▶ _Passage_
When hiring Employees, generally you must plan for 4 costs:
1- Gross Pay to Employee
The EmployER's cost is the Gross pay
(EmployEE's pay their share of payroll taxes and other deductions out of this gross pay amount)
2- Additional 8% Social Security and Medicare taxes
EmployER's pay half of Social Security and Medicare tax on behalf of each employee
(EmployEE's also pay half of Social Security and Medicare tax out of their Gross Pay)
3- Additional Federal and State Employer Unemployment Employer taxes
EmployERs pay $42/per employee to the fed
(State Unemployment taxes vary)
4- Workers Comp Insurance as required by State Laws
Check with Insurance providers for a quote.
More info on the 3 general categories of taxes associated with Payroll:
1- Income Taxes (Only Employees pay this, deducted from their Gross Pay)
"Withholding Tax" is simply Income tax that is withheld from an employee's paycheck and submitted to the IRS as a pre-payment toward Income tax. When an Employee completes the required IRS Form W-4, the answers determine how much income tax is withheld from an employee's paycheck.
Withheld income tax is a pre-payment of your annual income tax; the W-4 usually gets this amount fairly close to what the employee will owe in April. However, withholding amounts are based on very general "tax tables" and do not factor in business expenses and write-offs, other investments or personal taxable activities such as buying or selling real estate or having babies.
This is why, when an employee files their full and complete personal income tax return reporting all taxable activity, they may end up either owing additional income tax or receiving a refund from overpaid income tax.

▶ _What you will do_
a) Retype the part of the payroll overview between "2- Additional 8%" and "Unemployment taxes vary)", inclusive.
b) Render this sentence from the payroll overview in German: "When an Employee completes the required IRS Form W-4, the answers determine how much income tax is withheld from an employee's paycheck."
c) Answer these questions from the payroll overview:
(i) How much do employers pay to the fed per employee for federal unemployment tax?
(ii) Which of the three general categories of payroll taxes do only employees pay?
(iii) According to the payroll overview, what should an employer check with to get a quote for workers comp insurance?
None of the entries that follow are needed for this work.

▶ _Data for review_

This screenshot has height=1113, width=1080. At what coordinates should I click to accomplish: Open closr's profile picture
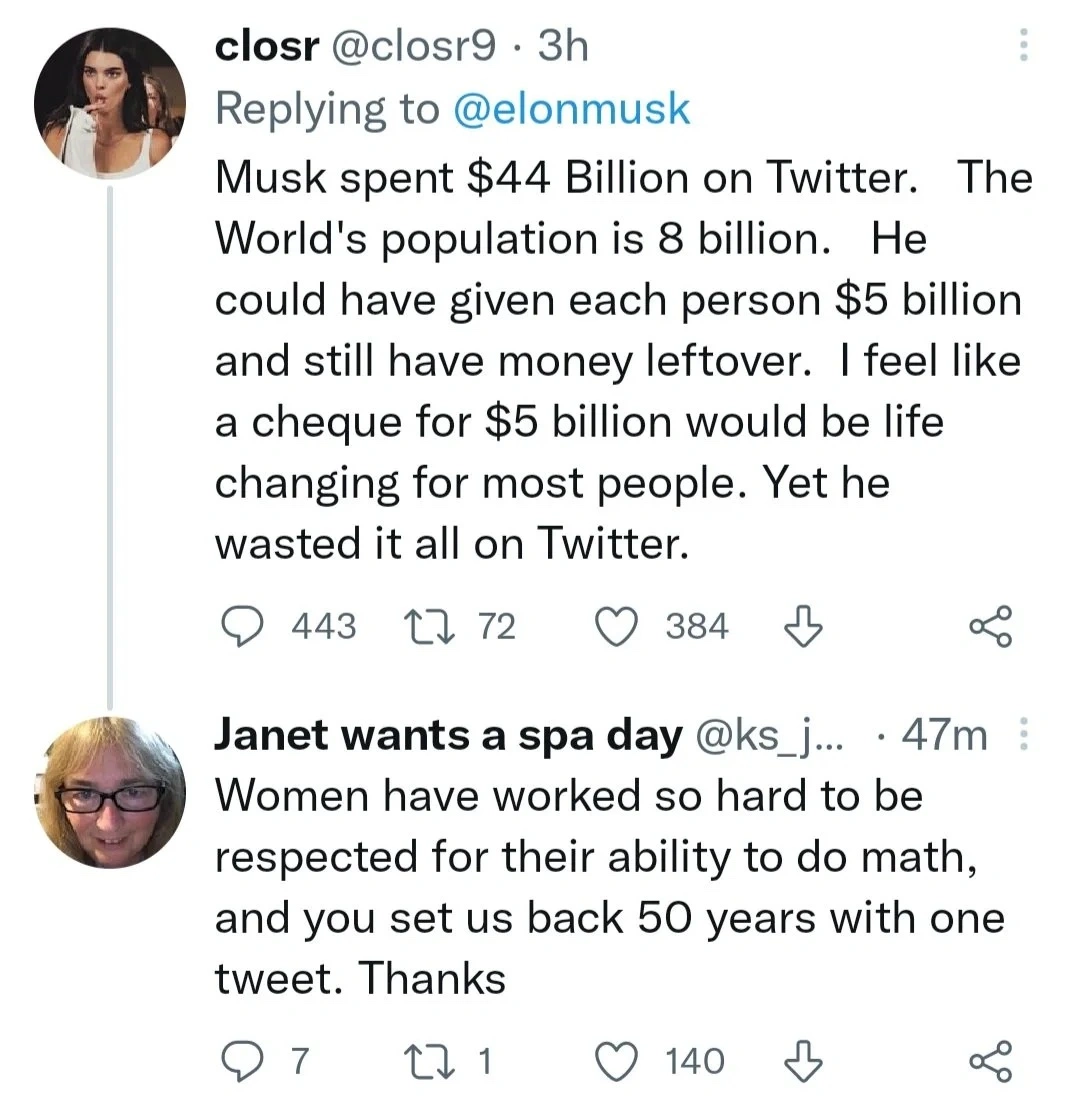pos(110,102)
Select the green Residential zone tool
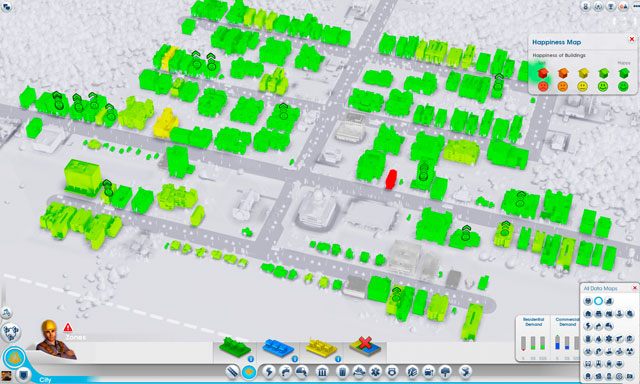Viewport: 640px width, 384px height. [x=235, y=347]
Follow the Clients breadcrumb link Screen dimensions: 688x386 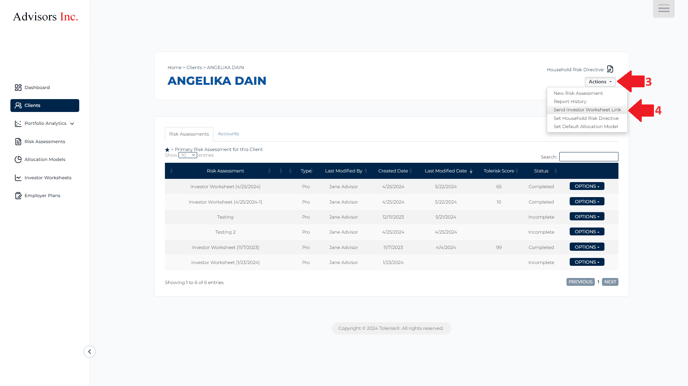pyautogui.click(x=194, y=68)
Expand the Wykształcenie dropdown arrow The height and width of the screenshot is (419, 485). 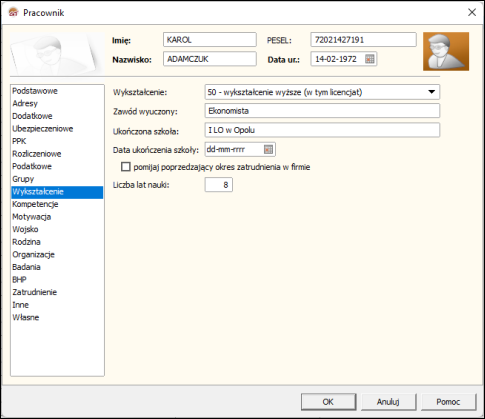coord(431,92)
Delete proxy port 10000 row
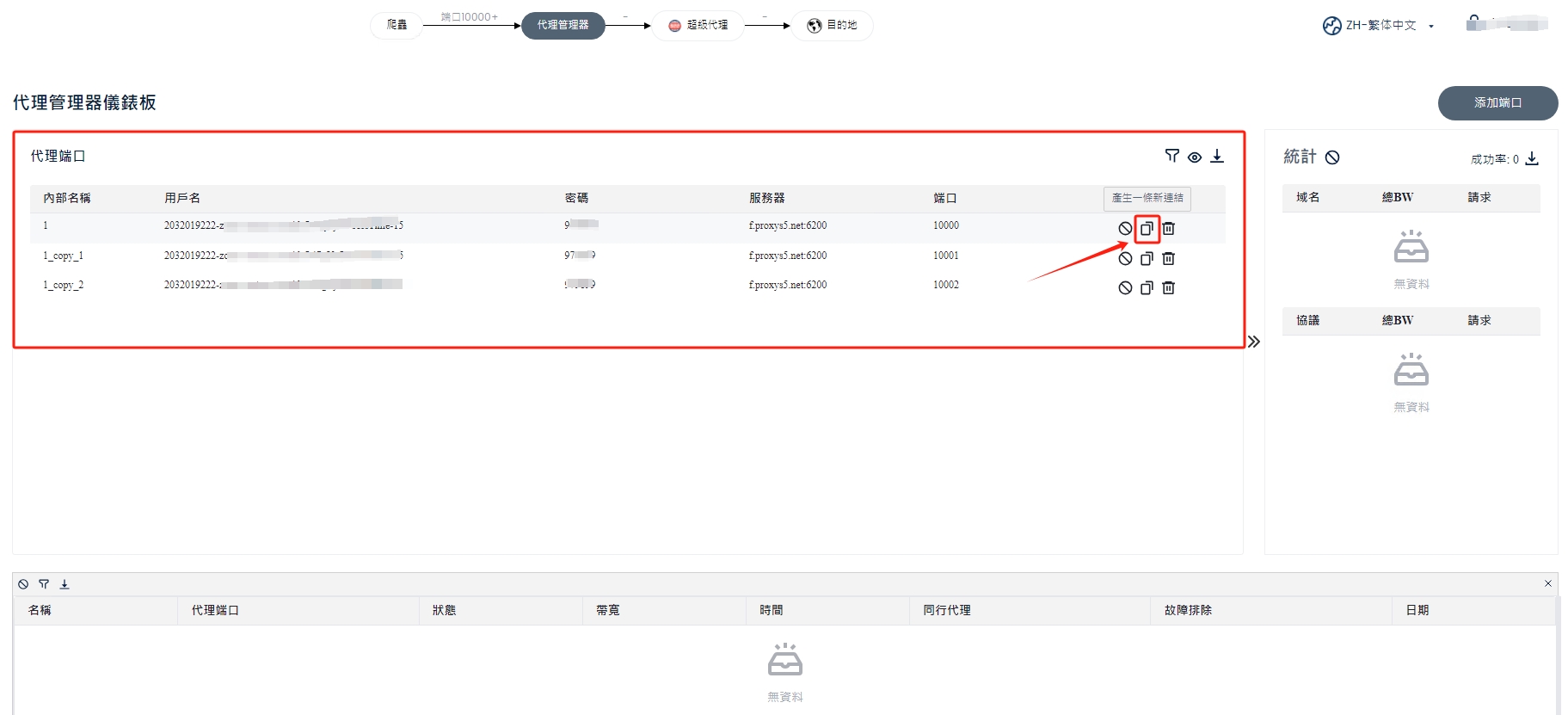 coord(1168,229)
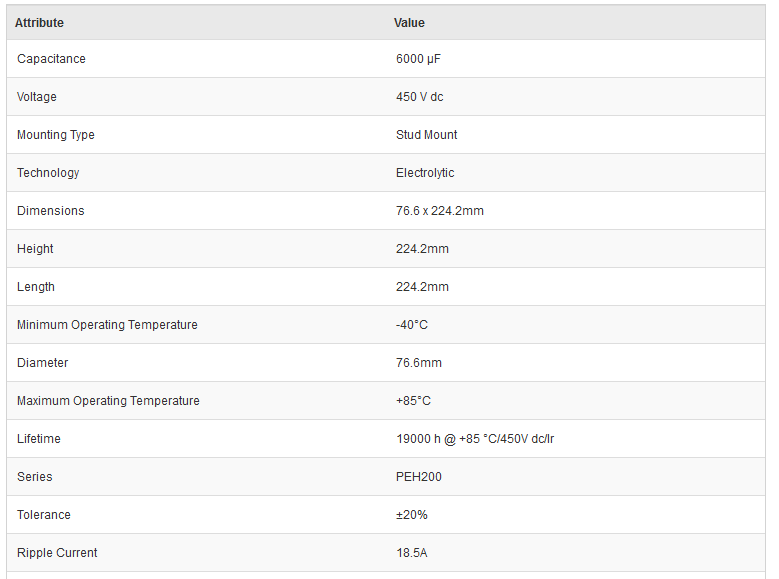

▶ _Answers to the tasks_
a)
2- Additional 8% Social Security and Medicare taxes
EmployER's pay half of Social Security and Medicare tax on behalf of each employee
(EmployEE's also pay half of Social Security and Medicare tax out of their Gross Pay)
3- Additional Federal and State Employer Unemployment Employer taxes
EmployERs pay $42/per employee to the fed
(State Unemployment taxes vary)

b) Wenn ein Arbeitnehmer das erforderliche IRS-Formular W-4 ausfüllt, bestimmen die Antworten, wie viel Einkommensteuer vom Gehaltsscheck eines Arbeitnehmers einbehalten wird.

c)
(i) $42 per employee.
(ii) Income taxes.
(iii) Insurance providers.